[Start of Attachment]

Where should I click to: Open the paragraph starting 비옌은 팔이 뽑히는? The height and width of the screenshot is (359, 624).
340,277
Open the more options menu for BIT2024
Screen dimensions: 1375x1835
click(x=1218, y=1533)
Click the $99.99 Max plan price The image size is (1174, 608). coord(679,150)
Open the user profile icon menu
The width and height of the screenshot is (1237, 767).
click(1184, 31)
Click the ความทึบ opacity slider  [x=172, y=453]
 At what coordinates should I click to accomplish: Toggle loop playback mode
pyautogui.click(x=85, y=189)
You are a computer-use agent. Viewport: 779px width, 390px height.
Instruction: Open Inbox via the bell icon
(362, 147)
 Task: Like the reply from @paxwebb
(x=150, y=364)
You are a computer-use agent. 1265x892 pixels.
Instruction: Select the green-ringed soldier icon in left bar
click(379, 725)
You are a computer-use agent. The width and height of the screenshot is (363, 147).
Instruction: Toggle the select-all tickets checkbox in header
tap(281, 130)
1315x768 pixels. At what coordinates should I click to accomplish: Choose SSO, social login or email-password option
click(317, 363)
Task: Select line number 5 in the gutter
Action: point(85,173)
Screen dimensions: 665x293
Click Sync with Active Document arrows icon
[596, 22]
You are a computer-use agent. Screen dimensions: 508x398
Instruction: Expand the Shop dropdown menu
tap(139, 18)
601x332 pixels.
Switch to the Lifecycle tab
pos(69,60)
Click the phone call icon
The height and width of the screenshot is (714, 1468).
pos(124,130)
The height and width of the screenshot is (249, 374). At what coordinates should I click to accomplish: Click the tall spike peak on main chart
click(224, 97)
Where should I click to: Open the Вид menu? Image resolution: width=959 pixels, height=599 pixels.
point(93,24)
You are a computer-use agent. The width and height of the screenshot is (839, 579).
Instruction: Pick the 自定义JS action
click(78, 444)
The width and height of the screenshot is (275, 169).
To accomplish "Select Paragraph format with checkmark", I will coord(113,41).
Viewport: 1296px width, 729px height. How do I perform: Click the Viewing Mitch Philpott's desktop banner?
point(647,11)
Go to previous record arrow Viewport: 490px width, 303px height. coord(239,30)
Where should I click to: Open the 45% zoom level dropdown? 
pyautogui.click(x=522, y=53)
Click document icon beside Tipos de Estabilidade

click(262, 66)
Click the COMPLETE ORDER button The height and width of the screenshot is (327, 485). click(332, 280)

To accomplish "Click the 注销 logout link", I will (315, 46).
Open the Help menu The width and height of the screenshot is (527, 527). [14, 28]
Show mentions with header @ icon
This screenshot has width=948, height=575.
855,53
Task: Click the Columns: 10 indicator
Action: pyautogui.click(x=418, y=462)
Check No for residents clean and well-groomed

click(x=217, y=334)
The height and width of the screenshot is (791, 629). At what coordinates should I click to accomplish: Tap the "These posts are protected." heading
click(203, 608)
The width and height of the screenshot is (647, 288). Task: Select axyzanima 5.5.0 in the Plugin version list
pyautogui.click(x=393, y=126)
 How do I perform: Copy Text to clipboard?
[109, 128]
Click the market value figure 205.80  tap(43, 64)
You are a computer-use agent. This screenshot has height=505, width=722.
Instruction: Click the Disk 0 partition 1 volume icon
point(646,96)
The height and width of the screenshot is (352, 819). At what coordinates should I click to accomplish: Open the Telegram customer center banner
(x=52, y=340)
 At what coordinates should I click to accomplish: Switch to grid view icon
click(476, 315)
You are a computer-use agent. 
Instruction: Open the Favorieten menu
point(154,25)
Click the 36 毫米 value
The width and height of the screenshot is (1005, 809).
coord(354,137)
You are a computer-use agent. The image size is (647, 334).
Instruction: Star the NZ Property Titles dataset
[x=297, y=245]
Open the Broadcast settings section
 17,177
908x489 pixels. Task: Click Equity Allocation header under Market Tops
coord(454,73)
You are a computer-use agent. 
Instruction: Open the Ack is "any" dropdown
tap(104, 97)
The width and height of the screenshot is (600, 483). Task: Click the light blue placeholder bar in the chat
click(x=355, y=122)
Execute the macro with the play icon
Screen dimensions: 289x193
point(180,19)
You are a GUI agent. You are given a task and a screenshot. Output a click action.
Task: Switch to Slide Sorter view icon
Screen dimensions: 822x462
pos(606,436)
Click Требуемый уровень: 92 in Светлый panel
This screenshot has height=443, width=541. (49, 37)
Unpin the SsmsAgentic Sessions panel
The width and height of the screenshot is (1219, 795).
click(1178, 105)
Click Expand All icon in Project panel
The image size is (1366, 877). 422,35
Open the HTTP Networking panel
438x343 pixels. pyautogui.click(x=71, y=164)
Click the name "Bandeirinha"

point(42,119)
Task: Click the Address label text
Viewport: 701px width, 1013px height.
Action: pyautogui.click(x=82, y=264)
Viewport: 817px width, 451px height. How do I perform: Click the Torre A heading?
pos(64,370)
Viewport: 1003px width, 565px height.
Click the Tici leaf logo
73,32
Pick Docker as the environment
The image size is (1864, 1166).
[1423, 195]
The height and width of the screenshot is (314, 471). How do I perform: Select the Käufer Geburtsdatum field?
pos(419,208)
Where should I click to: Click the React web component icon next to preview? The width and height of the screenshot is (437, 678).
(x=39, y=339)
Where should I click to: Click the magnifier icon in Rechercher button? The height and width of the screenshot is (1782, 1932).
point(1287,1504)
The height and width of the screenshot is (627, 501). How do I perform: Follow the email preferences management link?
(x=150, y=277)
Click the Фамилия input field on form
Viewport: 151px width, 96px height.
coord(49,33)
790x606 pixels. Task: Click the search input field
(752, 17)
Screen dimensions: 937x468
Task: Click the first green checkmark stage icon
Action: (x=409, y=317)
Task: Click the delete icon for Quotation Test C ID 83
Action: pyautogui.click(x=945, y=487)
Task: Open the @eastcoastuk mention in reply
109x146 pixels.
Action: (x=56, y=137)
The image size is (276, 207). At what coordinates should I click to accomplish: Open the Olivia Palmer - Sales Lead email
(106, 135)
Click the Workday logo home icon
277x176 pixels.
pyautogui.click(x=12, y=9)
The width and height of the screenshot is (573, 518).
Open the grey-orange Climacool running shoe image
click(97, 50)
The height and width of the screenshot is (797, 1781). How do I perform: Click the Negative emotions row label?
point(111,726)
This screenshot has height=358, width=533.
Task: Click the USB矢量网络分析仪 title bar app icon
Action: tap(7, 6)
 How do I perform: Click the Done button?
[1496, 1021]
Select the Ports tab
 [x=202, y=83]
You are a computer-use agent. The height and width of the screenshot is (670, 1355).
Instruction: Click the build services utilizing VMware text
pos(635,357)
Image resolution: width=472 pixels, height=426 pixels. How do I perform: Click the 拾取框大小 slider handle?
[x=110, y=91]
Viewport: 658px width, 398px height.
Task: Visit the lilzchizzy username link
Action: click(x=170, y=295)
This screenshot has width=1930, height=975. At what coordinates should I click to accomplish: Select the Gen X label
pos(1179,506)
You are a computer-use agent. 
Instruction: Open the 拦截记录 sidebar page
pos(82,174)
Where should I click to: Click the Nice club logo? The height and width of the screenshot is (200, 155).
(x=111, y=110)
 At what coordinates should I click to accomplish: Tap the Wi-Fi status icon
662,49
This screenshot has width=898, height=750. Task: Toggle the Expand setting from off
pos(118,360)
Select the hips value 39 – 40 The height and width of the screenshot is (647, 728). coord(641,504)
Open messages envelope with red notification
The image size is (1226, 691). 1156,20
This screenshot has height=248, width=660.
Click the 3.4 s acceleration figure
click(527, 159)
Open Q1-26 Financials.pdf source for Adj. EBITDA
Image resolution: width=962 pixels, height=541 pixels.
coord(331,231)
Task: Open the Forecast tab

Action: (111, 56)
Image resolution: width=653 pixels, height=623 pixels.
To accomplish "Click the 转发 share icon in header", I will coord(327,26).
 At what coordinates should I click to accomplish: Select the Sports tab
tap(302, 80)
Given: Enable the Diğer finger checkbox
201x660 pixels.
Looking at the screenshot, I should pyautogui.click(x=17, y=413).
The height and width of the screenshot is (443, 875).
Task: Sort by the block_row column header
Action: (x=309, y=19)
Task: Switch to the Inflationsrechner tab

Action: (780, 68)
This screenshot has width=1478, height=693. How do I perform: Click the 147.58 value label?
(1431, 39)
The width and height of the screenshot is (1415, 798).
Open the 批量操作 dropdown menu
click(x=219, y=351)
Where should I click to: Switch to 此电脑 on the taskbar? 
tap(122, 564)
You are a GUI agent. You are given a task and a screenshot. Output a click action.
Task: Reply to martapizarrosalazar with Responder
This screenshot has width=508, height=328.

[End of Attachment]

WHAT THIS TASK INVOLVES. In the records above, find each line that holds the word "computer"; copy all such lines.

RESPONSE.
You are a computer-use agent. Viewport: 779px width, 390px height.
You are a computer-use agent. 1265x892 pixels.
You are a computer-use agent. The width and height of the screenshot is (363, 147).
You are a computer-use agent. Screen dimensions: 508x398
You are a computer-use agent. The width and height of the screenshot is (839, 579).
You are a computer-use agent. This screenshot has height=505, width=722.
You are a computer-use agent. 
You are a computer-use agent. The image size is (647, 334).
You are a computer-use agent. 
You are a computer-use agent. The height and width of the screenshot is (670, 1355).
You are a computer-use agent. 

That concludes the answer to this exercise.